MATERIAL PROVIDED:
%%

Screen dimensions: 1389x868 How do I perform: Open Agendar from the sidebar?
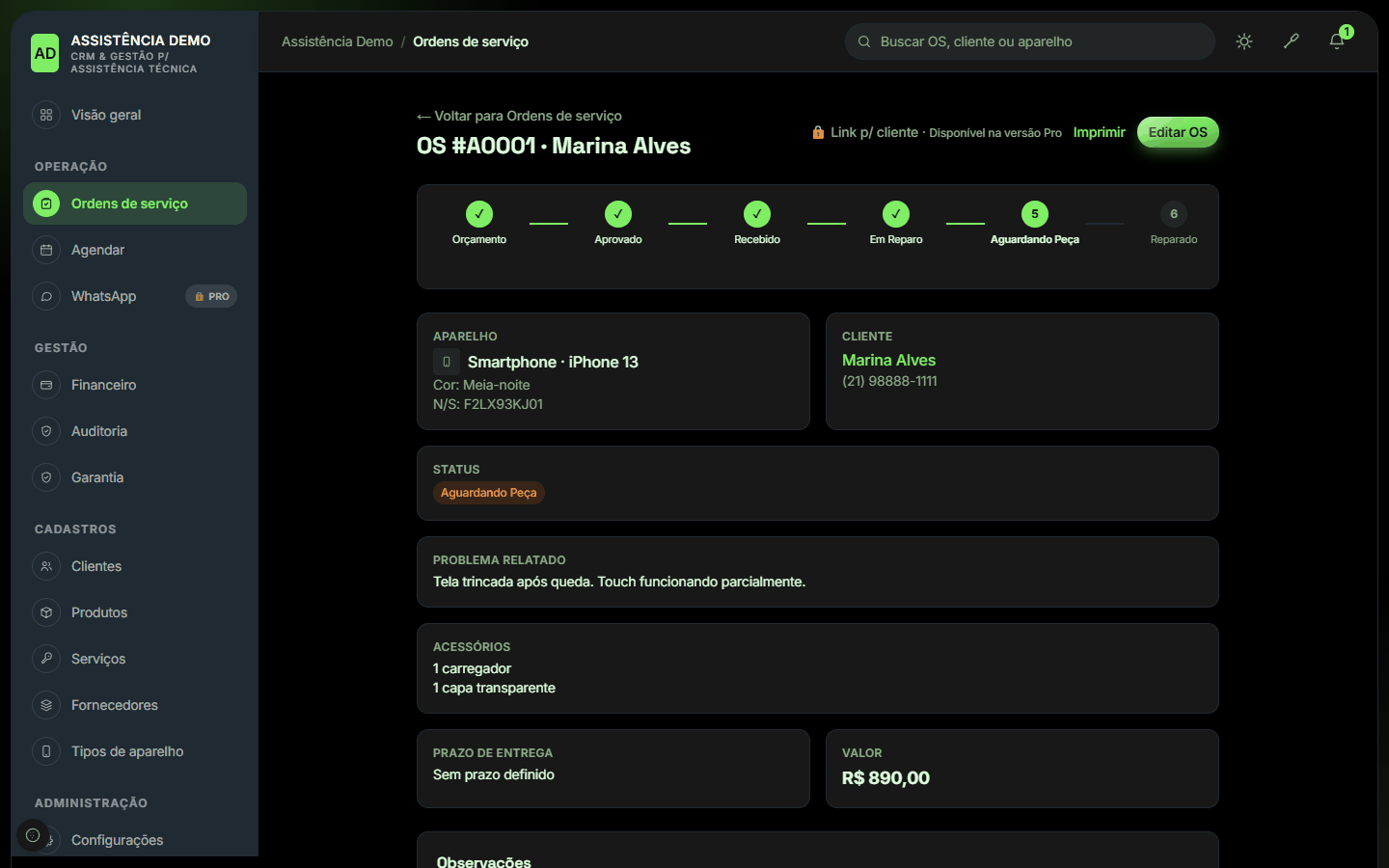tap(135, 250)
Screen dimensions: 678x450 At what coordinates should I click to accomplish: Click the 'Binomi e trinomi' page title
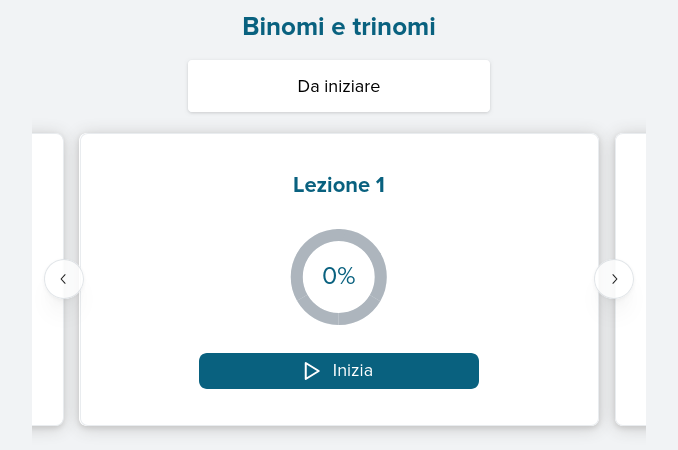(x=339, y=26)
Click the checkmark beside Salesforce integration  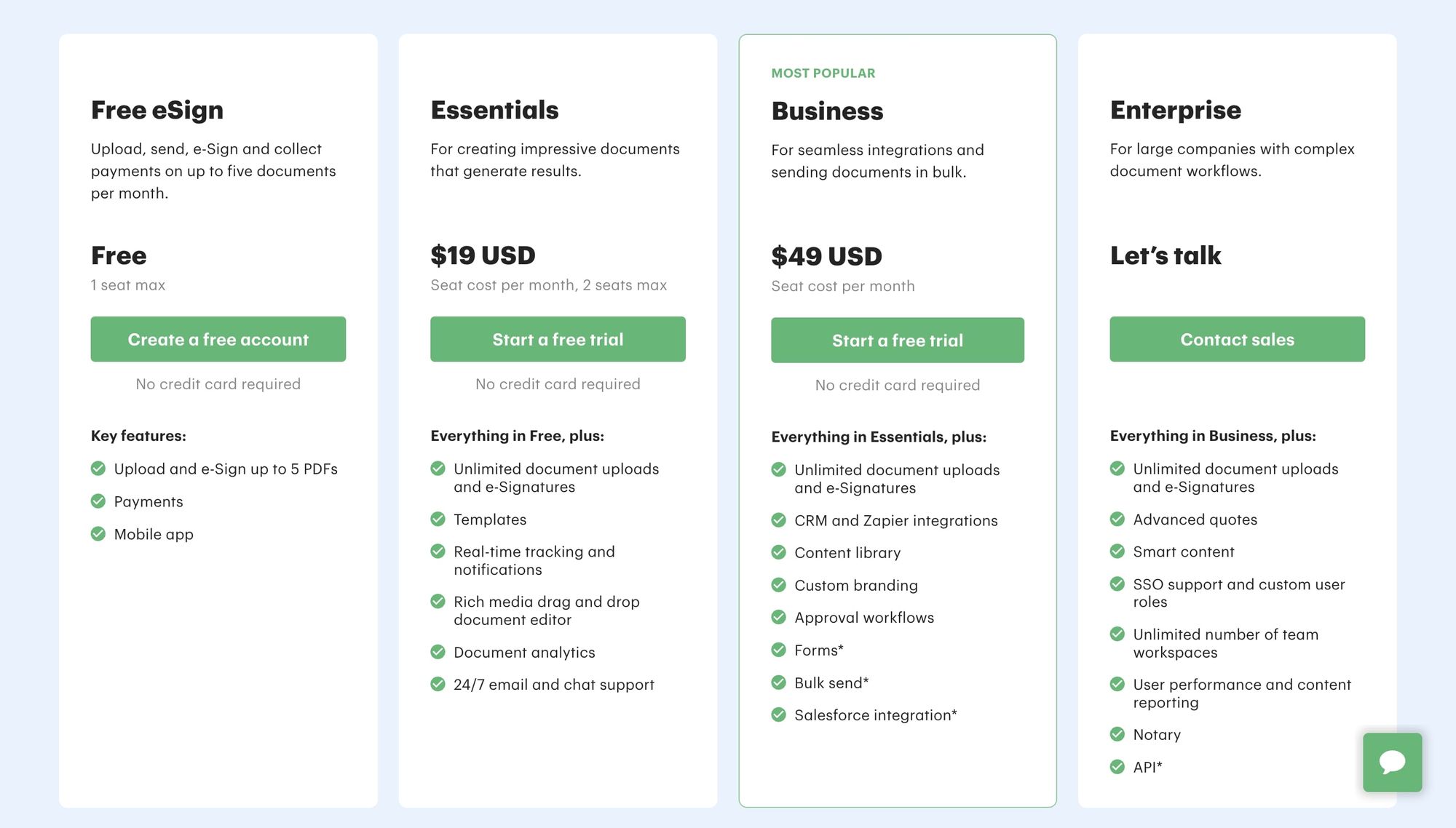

%%
%%

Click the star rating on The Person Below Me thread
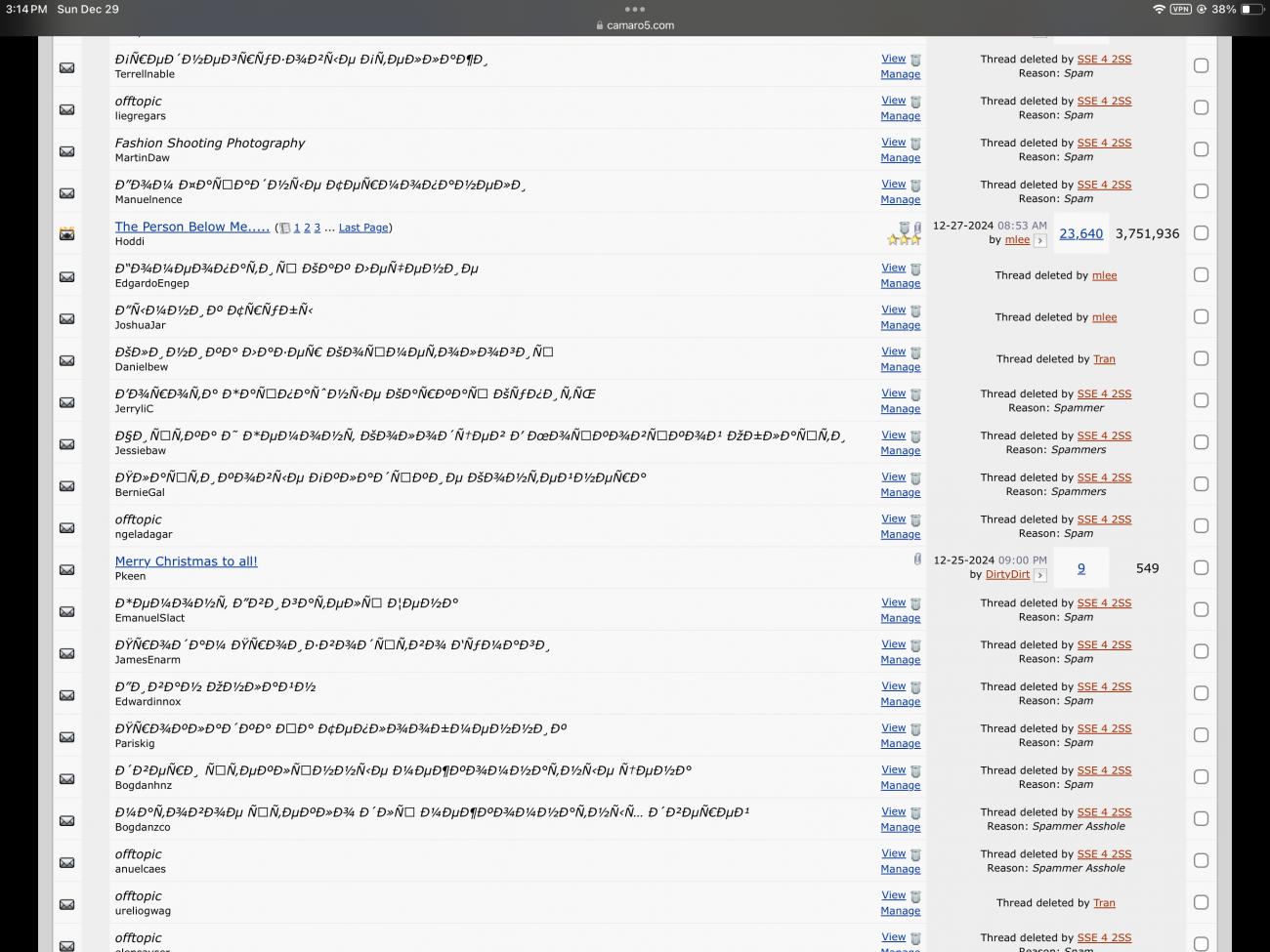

%%
%%

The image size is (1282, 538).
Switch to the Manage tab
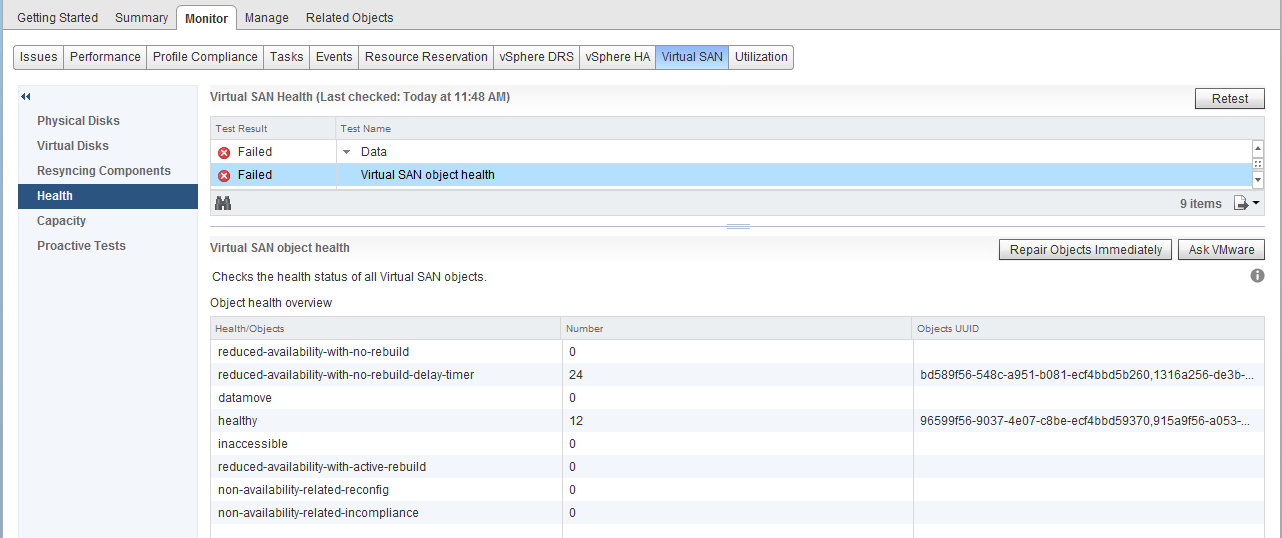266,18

%%

For this exercise, reproduce exactly the lines of the records above from the one with "Screen dimensions: 678x450" up to and including the one with "Click the checkmark", without pictures.

RESPONSE TO THE EXERCISE:
Screen dimensions: 678x450 At what coordinates should I click to accomplish: Click the 'Binomi e trinomi' page title
(x=339, y=26)
Click the checkmark beside Salesforce integration  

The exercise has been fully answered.